For bonus points, can someone either write a stable partition that runs in linear time with no extra storage (or maybe just constant storage) or prove that it is impossible?
Move all non-matching elements to the end of the list in the order you encounter them, then read the matching elements forwards from the start of the list (as before) and the non-matching elements backwards from the end of the list?
You could even be nifty and return a reversed iterator yourself to hide the implementation detail from the caller.
Not sure I understand you algorithm - are you saying to append the items as you see them to the end of the list? Wouldn't that violate the no-additional memory requirement? That would also add a dependency on using iterators that support growing the underlying data structure without invalidating the existing iterators.

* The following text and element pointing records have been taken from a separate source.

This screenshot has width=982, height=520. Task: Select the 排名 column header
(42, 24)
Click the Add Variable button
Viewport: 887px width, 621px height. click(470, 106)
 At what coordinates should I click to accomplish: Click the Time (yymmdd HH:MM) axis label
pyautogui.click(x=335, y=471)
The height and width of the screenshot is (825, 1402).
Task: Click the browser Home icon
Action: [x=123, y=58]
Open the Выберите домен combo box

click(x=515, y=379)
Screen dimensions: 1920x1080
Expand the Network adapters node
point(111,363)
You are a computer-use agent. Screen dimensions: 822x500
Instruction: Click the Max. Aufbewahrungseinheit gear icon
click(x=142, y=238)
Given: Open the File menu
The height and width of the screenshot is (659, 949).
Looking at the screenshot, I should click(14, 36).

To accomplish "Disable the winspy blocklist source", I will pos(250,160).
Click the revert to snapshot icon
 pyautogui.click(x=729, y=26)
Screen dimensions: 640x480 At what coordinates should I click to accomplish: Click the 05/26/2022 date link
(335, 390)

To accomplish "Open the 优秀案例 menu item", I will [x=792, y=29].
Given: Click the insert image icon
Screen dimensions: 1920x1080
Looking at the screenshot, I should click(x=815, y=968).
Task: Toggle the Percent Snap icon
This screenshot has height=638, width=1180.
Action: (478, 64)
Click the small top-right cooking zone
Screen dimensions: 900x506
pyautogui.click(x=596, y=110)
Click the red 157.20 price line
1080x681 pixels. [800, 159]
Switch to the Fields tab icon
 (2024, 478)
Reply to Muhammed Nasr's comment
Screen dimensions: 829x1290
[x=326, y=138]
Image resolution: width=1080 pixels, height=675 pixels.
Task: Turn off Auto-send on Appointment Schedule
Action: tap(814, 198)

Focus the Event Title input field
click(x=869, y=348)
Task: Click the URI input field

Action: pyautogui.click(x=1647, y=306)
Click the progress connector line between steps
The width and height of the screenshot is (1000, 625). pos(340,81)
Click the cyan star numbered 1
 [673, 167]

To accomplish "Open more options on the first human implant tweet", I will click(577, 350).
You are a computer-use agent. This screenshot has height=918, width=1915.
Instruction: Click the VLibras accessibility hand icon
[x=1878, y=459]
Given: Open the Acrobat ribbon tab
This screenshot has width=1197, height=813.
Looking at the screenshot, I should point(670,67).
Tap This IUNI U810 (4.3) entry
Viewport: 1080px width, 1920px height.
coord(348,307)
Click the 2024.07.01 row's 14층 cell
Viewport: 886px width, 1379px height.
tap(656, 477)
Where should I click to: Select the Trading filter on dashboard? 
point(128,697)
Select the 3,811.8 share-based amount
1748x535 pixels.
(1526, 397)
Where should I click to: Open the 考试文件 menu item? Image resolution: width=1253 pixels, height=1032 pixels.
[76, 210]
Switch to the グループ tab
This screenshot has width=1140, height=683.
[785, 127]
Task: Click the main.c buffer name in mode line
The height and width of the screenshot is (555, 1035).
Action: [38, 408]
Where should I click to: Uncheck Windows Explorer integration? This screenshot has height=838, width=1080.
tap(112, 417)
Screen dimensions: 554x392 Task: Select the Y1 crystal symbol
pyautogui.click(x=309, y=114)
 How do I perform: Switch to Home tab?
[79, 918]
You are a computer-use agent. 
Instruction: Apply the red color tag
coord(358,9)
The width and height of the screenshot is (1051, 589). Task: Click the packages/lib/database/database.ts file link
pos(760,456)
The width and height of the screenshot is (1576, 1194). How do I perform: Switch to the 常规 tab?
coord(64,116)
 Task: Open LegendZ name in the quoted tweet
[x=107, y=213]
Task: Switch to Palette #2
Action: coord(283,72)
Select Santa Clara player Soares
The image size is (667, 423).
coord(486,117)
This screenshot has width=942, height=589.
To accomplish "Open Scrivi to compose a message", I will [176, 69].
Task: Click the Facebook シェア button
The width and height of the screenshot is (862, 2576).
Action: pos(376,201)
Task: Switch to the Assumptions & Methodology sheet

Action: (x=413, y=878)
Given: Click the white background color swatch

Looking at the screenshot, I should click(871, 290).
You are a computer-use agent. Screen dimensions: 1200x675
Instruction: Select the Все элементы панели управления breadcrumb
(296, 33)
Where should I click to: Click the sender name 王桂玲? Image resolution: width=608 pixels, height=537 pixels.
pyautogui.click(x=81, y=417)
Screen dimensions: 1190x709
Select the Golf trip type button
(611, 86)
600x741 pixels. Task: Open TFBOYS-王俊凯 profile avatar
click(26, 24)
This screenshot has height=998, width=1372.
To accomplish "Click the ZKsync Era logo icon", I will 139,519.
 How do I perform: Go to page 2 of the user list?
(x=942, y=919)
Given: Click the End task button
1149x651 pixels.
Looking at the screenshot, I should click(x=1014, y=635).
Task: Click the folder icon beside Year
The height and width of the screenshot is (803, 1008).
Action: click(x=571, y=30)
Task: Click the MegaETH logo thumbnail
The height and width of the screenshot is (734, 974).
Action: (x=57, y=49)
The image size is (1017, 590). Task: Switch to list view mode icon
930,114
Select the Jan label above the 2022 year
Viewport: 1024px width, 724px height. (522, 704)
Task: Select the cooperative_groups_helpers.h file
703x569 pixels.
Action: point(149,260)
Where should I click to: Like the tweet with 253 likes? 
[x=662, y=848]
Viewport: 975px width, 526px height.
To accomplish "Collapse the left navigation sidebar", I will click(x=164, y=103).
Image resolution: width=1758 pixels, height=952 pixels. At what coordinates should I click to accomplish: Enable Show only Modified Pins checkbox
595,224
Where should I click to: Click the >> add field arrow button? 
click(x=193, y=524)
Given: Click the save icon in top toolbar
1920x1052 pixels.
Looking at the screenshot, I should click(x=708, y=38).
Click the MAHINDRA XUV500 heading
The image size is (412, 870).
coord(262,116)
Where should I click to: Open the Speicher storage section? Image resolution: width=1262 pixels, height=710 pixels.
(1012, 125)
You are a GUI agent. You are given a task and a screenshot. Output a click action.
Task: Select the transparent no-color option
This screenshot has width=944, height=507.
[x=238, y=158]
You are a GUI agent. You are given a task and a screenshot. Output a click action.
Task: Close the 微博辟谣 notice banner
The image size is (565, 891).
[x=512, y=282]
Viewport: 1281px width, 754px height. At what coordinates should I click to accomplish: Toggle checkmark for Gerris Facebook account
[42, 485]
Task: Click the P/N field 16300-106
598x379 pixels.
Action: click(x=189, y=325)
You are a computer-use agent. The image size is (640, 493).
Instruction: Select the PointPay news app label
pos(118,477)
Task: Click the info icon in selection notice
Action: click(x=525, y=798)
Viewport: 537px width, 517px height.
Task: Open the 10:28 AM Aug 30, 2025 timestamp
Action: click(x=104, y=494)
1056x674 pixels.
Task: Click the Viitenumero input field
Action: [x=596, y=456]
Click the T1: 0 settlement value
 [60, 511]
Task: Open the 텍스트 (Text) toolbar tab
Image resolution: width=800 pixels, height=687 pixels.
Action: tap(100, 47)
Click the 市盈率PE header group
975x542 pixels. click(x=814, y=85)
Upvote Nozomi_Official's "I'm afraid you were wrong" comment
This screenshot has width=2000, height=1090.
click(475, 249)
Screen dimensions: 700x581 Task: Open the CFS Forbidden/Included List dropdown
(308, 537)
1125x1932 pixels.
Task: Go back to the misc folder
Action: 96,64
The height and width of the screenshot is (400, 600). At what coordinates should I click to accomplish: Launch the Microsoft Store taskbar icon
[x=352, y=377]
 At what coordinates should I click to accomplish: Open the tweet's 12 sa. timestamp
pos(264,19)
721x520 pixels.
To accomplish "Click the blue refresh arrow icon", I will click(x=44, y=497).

Swap with the element at the end of the list, not append, and move the swap point one position back each time. Otherwise why would I say you would need to read them in reverse order?
I think that's what he's trying to address when he refers to moving the swap point. This is a standard algorithm (e.g. http://www.cplusplus.com/reference/algorithm/partition/), but it's not stable, which means it doesn't meet your requirements.
Stable partition with constant storage is harder. I'm pretty sure it's not possible, but I'm not prepared to offer a proof of that. I believe it (at best) turns into NlgN moves (which is how stable_partition performs as well) no matter what exact approach you take.